LSP. Right. And the path will lead to that LSP, and that LSP will be around for a long time. So it'd be pretty stable. And it'll be pretty stable.

So from a UX perspective, I think that's not a huge or it'll be fine and not a big problem.


it's not perfect. Right. That's not great. No. So for for people who are,

who really need,


stronger levels of privacy,

They might have to go they might have to choose a a particular type of wallet Right. That is more privacy sensitive, uses multiple LSPs, uses more sophisticated

blinded paths, multiple blinded paths, etcetera. And then maybe you'd have a little bit of a degradation

on, like, your your Bolt 12 offer might have to change, you know Update it, essentially. Every once in a while.


Seems like a re I mean, we Still a massive win if you're updating every month of the year or every 6 months or whatever. Yep.


But with bolt 12,

with the the offer,

if I'm if if I'm sending you money,

I somehow obtain your offer, and we can talk about that in in a second, like, different ways I might find it. But,

I I scan it,


my wallet would reach out to your wallet over onion messages

to to fetch the invoice. So there's still an invoice involved,

but it's hidden from the user.

And because it's done as this, like, computer to computer communication,

it can be bigger.

It can include lots of,

blinded paths and route hints and data,

and you don't suffer the the cost of the QR code.

And so that's,

so reducing the data in the QR code is another benefit of bolt 12. Let me talk a little bit about async payments as well, which is a it's a orthogonal topic, but it's related, and it'll be integrated as part of Bolt 12. But a huge problem with mobile phones,

is that, again, they they don't guarantee background,

access to the CPU. So if my phone is in my pocket, which is where people's phones typically are or sitting on this table right now, if someone's sending me money right now while I'm on this podcast, you know, I I it likely fails Right. Over Lightning. Because,

with Lightning,

unlike on chain Bitcoin,

you both the sender and the recipient

have to sign a transaction. Right. You have to act behind the private key, yet to be online.

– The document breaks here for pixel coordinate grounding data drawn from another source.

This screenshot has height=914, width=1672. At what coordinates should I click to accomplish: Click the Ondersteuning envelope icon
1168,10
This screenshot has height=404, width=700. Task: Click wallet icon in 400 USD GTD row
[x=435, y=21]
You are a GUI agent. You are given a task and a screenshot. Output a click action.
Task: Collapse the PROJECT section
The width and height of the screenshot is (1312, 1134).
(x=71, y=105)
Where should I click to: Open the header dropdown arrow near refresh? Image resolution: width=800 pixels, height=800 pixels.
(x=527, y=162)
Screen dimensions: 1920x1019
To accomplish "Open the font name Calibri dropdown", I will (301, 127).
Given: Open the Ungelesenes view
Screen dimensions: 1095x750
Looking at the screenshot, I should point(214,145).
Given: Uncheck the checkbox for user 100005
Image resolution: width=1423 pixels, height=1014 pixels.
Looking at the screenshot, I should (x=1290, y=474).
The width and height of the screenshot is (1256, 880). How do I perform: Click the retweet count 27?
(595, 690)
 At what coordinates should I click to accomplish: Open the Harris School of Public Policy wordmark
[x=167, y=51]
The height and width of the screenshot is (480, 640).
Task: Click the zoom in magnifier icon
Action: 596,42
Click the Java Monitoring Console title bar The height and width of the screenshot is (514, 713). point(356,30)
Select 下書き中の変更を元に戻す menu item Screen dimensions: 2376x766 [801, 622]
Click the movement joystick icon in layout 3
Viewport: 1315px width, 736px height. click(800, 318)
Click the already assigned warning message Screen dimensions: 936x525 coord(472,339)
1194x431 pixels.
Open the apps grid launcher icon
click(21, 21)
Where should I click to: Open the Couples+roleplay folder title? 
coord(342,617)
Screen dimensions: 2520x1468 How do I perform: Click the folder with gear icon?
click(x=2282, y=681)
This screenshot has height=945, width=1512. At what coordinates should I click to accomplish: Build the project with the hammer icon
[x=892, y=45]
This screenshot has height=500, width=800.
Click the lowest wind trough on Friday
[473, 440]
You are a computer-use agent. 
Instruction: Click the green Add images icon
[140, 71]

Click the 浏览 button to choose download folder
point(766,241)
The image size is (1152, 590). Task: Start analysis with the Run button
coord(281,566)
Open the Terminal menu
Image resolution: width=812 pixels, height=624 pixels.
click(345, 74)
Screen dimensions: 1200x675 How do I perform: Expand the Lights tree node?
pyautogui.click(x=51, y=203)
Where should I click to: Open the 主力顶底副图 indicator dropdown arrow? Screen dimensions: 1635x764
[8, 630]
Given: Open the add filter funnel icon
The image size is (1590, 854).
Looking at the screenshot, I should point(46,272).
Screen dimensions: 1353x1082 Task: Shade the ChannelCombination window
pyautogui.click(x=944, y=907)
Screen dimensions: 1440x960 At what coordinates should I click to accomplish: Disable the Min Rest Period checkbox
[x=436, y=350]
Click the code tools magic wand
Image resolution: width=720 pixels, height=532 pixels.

And even though my phone's connected to the Internet right now,

you know, the iPhones,

typically doesn't wake up my wallet. Right. It goes back to the processes in the background. Transaction and to receive the money. It's a big problem. Because because, again, to the end user, they don't know any of these details. They don't care. Know they're not getting their money. They don't they're not getting their money. They want their money. And it's also not what they're accustomed to with other

apps. Even on chain Bitcoin. Right. Right. So it's really it's it's bad and also,

just not what they're used to.

So async payments,

Matt Carollo proposed it fall of


a a solution to this. He sketched out a high level solution that looked promising. We discussed it last year in Oakland when we got Lightning Protocol developers together from all 4 major implementations,

and, people seem to like the concept. I'd call it like a it got a generally got a concept or, like, approach


But there are a lot of details,

left to be figured out.

So starting a few months ago, Val and her team

took on the project that she she wants to build async payments. And I I was I I've been looking for a developer. There's a lot of excitement about doing it, but to find someone who has free time was hard.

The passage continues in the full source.